Genç adam şirketten içeriye girdiğinde yardımcı hemen yanına gelmişti. Yeni yapılan projede birçok problem vardı. Dışarıdan aldıkları mühendislik desteği yüzünden işleri sürekli aksıyordu. Bu yüzden şirket bünyesinde mühendislik bölümü kurmaya karar vermişti. Bir de Araf’ın dedesi ile konuşması gerekiyordu. Araf’ın kimliğini çıkarmaları için son kez onlarla konuşacaktı. Umudu yoktu ama belki insafa gelirde torunlarını nüfuslarına alırlardı. Gün içinde annesini arayarak konakta durumların nasıl olduğunu öğrenmiş, Çisem’e mesajlar atmıştı. İş çıkışında önce hastaneye uğrayarak Zeynel ağa ve ailesine geçmiş olsun dilemiş, sonra da Araf’ın babasının ailesiyle konuşmaya gitmişti. Adam sakat bir çocuğu torunu olarak kabul etmediğini üzerine basarak vurgulamıştı. Erhan sinir küpü olarak oradan ayrılırken hayata bir sıfır yenik başlayan çocuğa üzülmüştü. Ama asla acımıyordu. Bundan sonra Araf’ın tüm sorumluluğunu kendisi alacaktı.

Arabası konağın bahçesinden içeriye girdiğinde amcasıyla babaannesini her zamanki gibi sedirde otururken bulmuştu. Kaşları çatılı bir şekilde arabadan inerken ikiliye selam vererek merdivenlere yönelmişti.

“Torunum yüzünü göremez olduk. Gel otur hele de yüzünü görelim.” Genç adam amcasının sözleriyle yerinde durarak arkasını dönmüştü.

“Yorgunum amca, karımla çocuklarımı özledim.” Babaannesinin söylemleri altında hızla merdivenleri çıkarak odasına girmişti. Salona girdiğinde kızıyla Çisem’i uzanmış bir şekilde uyurken bulmuştu. Endişeyle hemen odaya girdiğinde yerde yatan Cihangir’i görünce duraksamıştı. Beşikteki hareketi fark edinceyse yavaş bir şekilde beşiğe yaklaştı. Araf’ı beşikte görünce gülümseyerek bebeği kucağına aldı. Mırıldanmasından onun uyanık olduğunu anlamıştı.

“Aslanım benim, nasılmış dayısının yeğeni?” küçük bebek şefkatli sesi duyunca gülümsemişti. Salona geçtiğinde Çisem gözlerini aralayarak genç adama bakmıştı.

“Uyandı mı?”

“Evet, sen nasıl oldun?” diye soran genç adam Çisem’in yavaşça yerinden doğrulmasını izlemişti.

“En azından bağırmadan konuşuyorum.” Erhan kadının sözlerine gülerken Çisem kollarını uzatarak bebeği almıştı.

“Annesine götüreyim acıkmıştır. Narin’i yatağına yatırır mısın?” Çisem kapıya yönelirken Erhan son anda uyarıda bulunmuştu.

“Alt katta kalıyor Evin, dikkat et inerken.” Çisem odadan çıkıp merdivenlere yöneldiğinde çalışan kıza Evin’in odasını yüksek sesle sorunca genç kız odanın yerini göstererek işinin başına dönmüştü. Çisem Evin’in kapısını tıklayarak odaya girerken yüzünde kocaman bir gülümseme vardı.

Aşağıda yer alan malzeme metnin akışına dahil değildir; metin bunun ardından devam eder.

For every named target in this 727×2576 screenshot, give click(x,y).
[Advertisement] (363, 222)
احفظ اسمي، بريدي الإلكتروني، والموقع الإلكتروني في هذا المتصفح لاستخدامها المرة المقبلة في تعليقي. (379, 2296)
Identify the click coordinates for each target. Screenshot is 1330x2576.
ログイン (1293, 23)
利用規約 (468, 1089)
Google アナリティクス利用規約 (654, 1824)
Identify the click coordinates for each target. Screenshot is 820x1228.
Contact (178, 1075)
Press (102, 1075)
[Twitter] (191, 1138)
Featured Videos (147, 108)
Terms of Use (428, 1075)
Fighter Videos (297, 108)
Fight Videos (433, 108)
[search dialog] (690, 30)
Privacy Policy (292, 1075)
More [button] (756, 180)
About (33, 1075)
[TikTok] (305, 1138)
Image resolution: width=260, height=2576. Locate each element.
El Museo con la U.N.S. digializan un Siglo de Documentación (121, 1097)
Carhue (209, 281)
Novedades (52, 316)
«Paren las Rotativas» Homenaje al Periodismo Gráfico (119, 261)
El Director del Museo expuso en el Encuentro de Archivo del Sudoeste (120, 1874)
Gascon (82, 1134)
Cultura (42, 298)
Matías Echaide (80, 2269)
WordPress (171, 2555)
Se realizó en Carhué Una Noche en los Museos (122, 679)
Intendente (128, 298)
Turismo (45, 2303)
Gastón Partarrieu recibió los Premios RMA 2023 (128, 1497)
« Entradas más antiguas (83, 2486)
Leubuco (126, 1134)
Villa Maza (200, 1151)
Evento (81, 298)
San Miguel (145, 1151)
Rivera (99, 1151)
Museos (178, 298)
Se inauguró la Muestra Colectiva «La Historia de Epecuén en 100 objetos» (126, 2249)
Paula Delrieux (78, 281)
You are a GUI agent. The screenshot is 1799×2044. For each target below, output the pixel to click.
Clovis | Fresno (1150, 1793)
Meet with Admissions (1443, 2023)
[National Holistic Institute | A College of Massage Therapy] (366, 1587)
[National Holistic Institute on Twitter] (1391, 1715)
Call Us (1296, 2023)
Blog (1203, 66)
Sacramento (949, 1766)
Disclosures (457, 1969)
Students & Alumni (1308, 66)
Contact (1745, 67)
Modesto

“Uyandı mı yenge?” genç kadın odaya girerek arkasından kapısını kapatmıştı. Odayı incelemeye başladığında gördüğünden pek memnun kalmamıştı. Odada orta boy bir yatak, dört kapılı dolap ve kenarda Araf’ın az sayıda oyuncağının olduğu küçük bir tekne vardı.

“Araf’ın beşiği nerede?” Evin oğlunu emzirirken gelen soruyla duraksamıştı.

“Araf benimle uyuyor, beşiği yok.”

“Almadınız mı? Beşiksiz olur mu? Hem de Araf gibi özel bir çocuk büyütürken.” Çisem kadının sessiz kalmasıyla dişlerini sıkmaya başlamıştı. Aklına gelen şeyle öfkelense de sakin kalmayı başarmıştı. İzin isteyerek odadan çıktığında gözleri alev alıyordu. Hızlı adımlarla merdivenleri çıkarken ne Hesna’nın seslenmesini ne de Nedret hanımın arkasından söylenmesini duymuştu. Dairesine girdiğinde öfkeden alev almak üzereydi.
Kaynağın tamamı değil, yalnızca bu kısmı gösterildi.